>>
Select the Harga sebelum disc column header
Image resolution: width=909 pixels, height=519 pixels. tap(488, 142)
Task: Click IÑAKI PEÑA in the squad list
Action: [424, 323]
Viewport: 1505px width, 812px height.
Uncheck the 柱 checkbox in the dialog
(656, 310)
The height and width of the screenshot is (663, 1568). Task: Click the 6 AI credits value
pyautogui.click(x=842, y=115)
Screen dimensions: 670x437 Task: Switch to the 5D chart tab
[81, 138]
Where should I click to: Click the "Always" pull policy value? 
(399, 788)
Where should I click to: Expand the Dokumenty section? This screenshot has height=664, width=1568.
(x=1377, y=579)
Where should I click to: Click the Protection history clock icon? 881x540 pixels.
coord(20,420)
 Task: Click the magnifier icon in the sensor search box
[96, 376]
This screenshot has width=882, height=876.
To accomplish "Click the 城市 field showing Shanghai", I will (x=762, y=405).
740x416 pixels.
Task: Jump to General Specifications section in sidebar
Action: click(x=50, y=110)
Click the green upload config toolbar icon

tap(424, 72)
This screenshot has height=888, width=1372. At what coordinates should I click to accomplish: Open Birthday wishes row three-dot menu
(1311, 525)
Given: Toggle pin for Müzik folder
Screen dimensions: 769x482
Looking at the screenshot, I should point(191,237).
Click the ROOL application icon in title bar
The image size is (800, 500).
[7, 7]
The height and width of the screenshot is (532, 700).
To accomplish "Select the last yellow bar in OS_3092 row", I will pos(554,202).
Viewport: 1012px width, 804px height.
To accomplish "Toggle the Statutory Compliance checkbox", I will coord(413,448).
<<
Set exercise: Report each line in the rows above that contains the word "Toggle", and copy every such line in full.

The solution:
Given: Toggle pin for Müzik folder
To accomplish "Toggle the Statutory Compliance checkbox", I will coord(413,448).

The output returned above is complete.